**Written request**
Copy each of the records below word for word, keeping every line in its original order.

Entries on where items appear
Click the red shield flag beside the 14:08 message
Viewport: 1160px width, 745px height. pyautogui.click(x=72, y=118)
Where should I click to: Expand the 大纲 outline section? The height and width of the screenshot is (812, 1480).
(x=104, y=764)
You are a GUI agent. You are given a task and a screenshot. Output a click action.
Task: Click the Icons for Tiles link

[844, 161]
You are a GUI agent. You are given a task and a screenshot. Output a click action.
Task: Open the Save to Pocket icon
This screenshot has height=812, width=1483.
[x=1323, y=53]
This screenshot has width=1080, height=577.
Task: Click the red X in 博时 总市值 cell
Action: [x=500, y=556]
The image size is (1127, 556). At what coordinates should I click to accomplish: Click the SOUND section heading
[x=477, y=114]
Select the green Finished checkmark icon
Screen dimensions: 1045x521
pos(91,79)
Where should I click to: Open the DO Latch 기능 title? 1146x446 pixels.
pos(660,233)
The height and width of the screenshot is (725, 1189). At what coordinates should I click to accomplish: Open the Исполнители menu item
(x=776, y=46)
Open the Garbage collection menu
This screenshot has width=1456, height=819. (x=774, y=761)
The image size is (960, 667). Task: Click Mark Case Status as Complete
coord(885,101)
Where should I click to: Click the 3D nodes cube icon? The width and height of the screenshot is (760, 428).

**Complete answer**
Click the red shield flag beside the 14:08 message
Viewport: 1160px width, 745px height. pyautogui.click(x=72, y=118)
Where should I click to: Expand the 大纲 outline section? The height and width of the screenshot is (812, 1480).
(x=104, y=764)
You are a GUI agent. You are given a task and a screenshot. Output a click action.
Task: Click the Icons for Tiles link

[844, 161]
You are a GUI agent. You are given a task and a screenshot. Output a click action.
Task: Open the Save to Pocket icon
This screenshot has height=812, width=1483.
[x=1323, y=53]
This screenshot has width=1080, height=577.
Task: Click the red X in 博时 总市值 cell
Action: [x=500, y=556]
The image size is (1127, 556). At what coordinates should I click to accomplish: Click the SOUND section heading
[x=477, y=114]
Select the green Finished checkmark icon
Screen dimensions: 1045x521
pos(91,79)
Where should I click to: Open the DO Latch 기능 title? 1146x446 pixels.
pos(660,233)
The height and width of the screenshot is (725, 1189). At what coordinates should I click to accomplish: Open the Исполнители menu item
(x=776, y=46)
Open the Garbage collection menu
This screenshot has width=1456, height=819. (x=774, y=761)
The image size is (960, 667). Task: Click Mark Case Status as Complete
coord(885,101)
Where should I click to: Click the 3D nodes cube icon? The width and height of the screenshot is (760, 428).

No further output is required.